### Task item
Exactly the line that contains "The width and height of the screenshot is (1139, 548)." and the lines following it to the end of the data are to be reproduced, and nothing more.

### Supplied records
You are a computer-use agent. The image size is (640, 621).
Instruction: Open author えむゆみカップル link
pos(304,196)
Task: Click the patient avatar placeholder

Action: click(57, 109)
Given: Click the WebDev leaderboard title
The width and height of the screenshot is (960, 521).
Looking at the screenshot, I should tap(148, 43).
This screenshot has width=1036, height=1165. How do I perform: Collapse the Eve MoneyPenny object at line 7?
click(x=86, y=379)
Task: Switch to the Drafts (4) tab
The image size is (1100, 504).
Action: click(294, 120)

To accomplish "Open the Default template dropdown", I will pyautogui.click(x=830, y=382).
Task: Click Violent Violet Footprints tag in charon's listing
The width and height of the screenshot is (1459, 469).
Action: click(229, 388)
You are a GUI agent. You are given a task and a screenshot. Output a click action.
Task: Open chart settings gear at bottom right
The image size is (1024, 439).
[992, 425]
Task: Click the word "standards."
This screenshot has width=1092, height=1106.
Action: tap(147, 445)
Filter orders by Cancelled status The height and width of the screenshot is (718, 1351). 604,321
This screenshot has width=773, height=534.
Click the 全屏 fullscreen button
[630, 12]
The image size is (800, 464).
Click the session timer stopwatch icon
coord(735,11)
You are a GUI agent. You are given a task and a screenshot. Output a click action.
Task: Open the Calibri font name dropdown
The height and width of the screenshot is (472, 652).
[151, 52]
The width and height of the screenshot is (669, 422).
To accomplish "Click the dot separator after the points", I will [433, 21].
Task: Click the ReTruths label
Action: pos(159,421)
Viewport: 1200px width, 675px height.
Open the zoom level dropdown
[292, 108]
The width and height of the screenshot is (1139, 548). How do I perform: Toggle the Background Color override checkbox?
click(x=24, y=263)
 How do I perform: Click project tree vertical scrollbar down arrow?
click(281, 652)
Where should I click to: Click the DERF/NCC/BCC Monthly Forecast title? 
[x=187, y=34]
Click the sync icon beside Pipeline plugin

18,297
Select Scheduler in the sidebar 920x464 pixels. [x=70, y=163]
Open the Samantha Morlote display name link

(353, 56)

### Solution for this exercise
The width and height of the screenshot is (1139, 548). How do I perform: Toggle the Background Color override checkbox?
click(x=24, y=263)
 How do I perform: Click project tree vertical scrollbar down arrow?
click(281, 652)
Where should I click to: Click the DERF/NCC/BCC Monthly Forecast title? 
[x=187, y=34]
Click the sync icon beside Pipeline plugin

18,297
Select Scheduler in the sidebar 920x464 pixels. [x=70, y=163]
Open the Samantha Morlote display name link

(353, 56)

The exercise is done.